Credit score Suisse has warned that its funding financial institution will report a loss for the fourth quarter as buying and selling revenues slowed, marking the most recent blow to the Swiss lender reeling from the exit of António Horta-Osório this month.

The ultimate quarter of 2021 noticed a slowdown in revenues at its funding financial institution that partly mirrored “a reversion to extra regular buying and selling circumstances”, Credit score Suisse mentioned on Tuesday.

Alongside the decline, the financial institution additionally mentioned it will take a SFr500m ($545m) provision within the fourth quarter to cowl litigation settlements, principally tied to its funding banking enterprise.

The warning capped a grim 12 months for Switzerland’s second-biggest financial institution, which was punctuated by the closure of $10bn of funds linked to Greensill Capital, a report buying and selling loss following the collapse of household workplace Archegos Capital and the departure of chair Horta-Osório over coronavirus quarantine breaches.

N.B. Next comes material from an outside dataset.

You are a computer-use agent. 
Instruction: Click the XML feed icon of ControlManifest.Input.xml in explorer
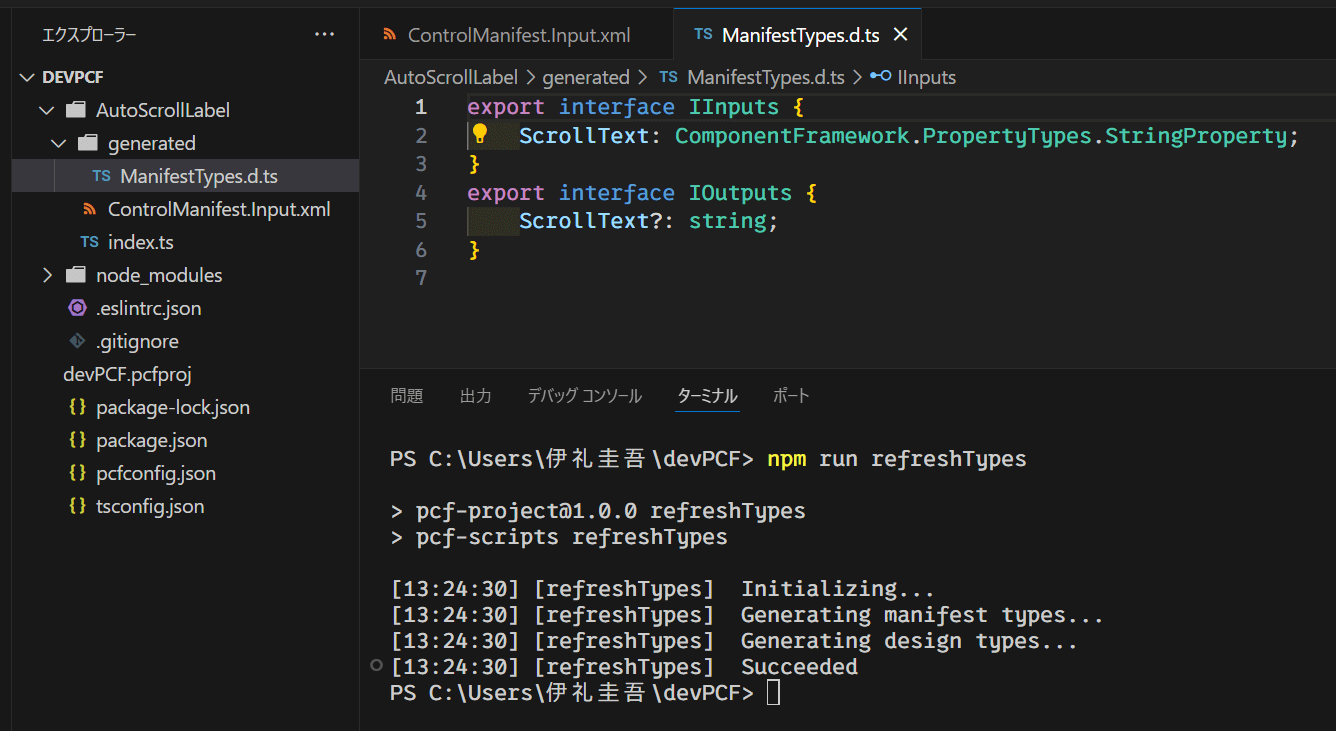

Credit score Suisse shares have fallen greater than 10 per cent since Horta-Osório’s resignation final week, and are down virtually 40 per cent since March. The shares had been 1 per cent decrease on Tuesday.

The report buying and selling loss stemming from the collapse of Archegos prompted the financial institution to exit prime broking and reduce the quantity of threat it was taking. Credit score Suisse mentioned that the technique reset hit income on the funding financial institution within the quarter.

“Regardless of eradicating employees and buyer uncertainty with the brand new group technique in November, it’s clear that near-term momentum stays very poor, and ambitions to develop the top-line nonetheless appear a distant prospect,” mentioned Andrew Coombs, an analyst at Citigroup. “We anticipate these outcomes will once more deliver into query administration management.”

Credit score Suisse didn’t present particulars of the litigation behind the supply, however they don’t relate to the defunct Greensill provide chain finance funds, the place a spate of lawsuits involving traders and SoftBank is predicted to take years to resolve.

The hit from the supply shall be partly offset by features of SFr225m from actual property gross sales, the financial institution added.

Its struggles within the last quarter weren’t confined to its funding financial institution. Credit score Suisse’s wealth administration division, which is racing to catch up with Swiss rival UBS, skilled a “important slowdown in transaction exercise” within the Asia-Pacific area, it mentioned.

“We anticipate this outcome shall be far worse than friends and it calls into query the brand new technique which is to allocate extra capital to wealth administration and develop this enterprise,” Coombs mentioned.

The financial institution had beforehand introduced it will take a SFr1.6bn goodwill impairment within the quarter. Earlier than that, the financial institution as an entire was anticipated to interrupt even for the interval.